═══ Records supplied ═══

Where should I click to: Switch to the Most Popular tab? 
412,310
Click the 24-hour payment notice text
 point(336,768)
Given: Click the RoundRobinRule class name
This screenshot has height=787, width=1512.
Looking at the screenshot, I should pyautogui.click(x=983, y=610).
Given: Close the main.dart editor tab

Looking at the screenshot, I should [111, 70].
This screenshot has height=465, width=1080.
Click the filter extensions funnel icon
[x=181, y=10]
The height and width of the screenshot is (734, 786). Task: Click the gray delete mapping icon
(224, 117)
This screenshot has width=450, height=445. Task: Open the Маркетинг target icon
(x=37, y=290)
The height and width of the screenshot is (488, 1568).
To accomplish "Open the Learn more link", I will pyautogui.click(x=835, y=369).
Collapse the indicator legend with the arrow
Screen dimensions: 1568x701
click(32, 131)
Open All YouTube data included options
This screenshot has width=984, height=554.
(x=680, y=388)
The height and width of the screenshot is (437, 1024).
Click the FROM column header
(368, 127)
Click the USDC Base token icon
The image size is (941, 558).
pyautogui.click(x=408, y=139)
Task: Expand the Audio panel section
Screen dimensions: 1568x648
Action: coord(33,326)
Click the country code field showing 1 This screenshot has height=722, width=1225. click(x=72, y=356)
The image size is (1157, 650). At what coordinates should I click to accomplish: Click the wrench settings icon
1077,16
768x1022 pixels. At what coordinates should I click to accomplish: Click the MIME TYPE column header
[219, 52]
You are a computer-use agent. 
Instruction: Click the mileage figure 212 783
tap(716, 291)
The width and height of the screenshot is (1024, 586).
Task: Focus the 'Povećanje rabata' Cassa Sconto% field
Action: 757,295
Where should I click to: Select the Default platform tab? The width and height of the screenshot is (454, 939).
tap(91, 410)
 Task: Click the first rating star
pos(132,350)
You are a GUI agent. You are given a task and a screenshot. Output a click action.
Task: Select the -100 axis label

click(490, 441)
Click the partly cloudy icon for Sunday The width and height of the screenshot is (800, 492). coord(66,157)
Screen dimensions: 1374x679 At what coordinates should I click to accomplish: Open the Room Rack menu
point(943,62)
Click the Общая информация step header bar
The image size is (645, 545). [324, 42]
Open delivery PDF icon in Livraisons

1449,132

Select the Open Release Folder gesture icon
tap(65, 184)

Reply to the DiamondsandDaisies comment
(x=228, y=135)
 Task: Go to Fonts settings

═══

* _Your objective_:
The string "agent" marks the lines to copy; report each of them from the data above.

* _Exercise answer_:
You are a computer-use agent. 
You are a GUI agent. You are given a task and a screenshot. Output a click action.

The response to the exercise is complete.